- EXTRAIT DE PAGE -
━━━━━━━━━━━━━━━━━━━━━━━━━━━━━━
Vin biologique | aucune approche n’est universelle

Jane Masters MW est la Master of Wine d’Opimian

 

En tant qu’amateurs de vin, nous voulons de bons vins qui s’inscrivent dans un mode de vie sain. Les viticulteurs, eux, veulent prendre soin de la terre qu’ils cultivent, protéger leur terroir contre les effets des produits chimiques et encourager la biodiversité. Ce ne sont là que quelques-unes des raisons pour lesquelles les vins biologiques sont de plus en plus populaires. Mais ces bonnes intentions sont-elles à la hauteur ?
━━━━━━━━━━━━━━━━━━━━━━━━━━━━━━
- DONNÉES SOURCES -

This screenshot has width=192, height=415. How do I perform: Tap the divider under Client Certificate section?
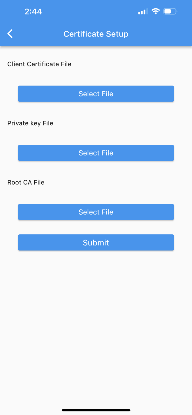(x=96, y=74)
━━━━━━━━━━━━━━━━━━━━━━━━━━━━━━
- TRAVAIL DEMANDÉ -
Transcrivez fidèlement le passage de l’extrait de page qui commence par « En tant qu’amateurs » et se termine par « à la hauteur ? », ces derniers mots inclus.

- CORRIGÉ -
En tant qu’amateurs de vin, nous voulons de bons vins qui s’inscrivent dans un mode de vie sain. Les viticulteurs, eux, veulent prendre soin de la terre qu’ils cultivent, protéger leur terroir contre les effets des produits chimiques et encourager la biodiversité. Ce ne sont là que quelques-unes des raisons pour lesquelles les vins biologiques sont de plus en plus populaires. Mais ces bonnes intentions sont-elles à la hauteur ?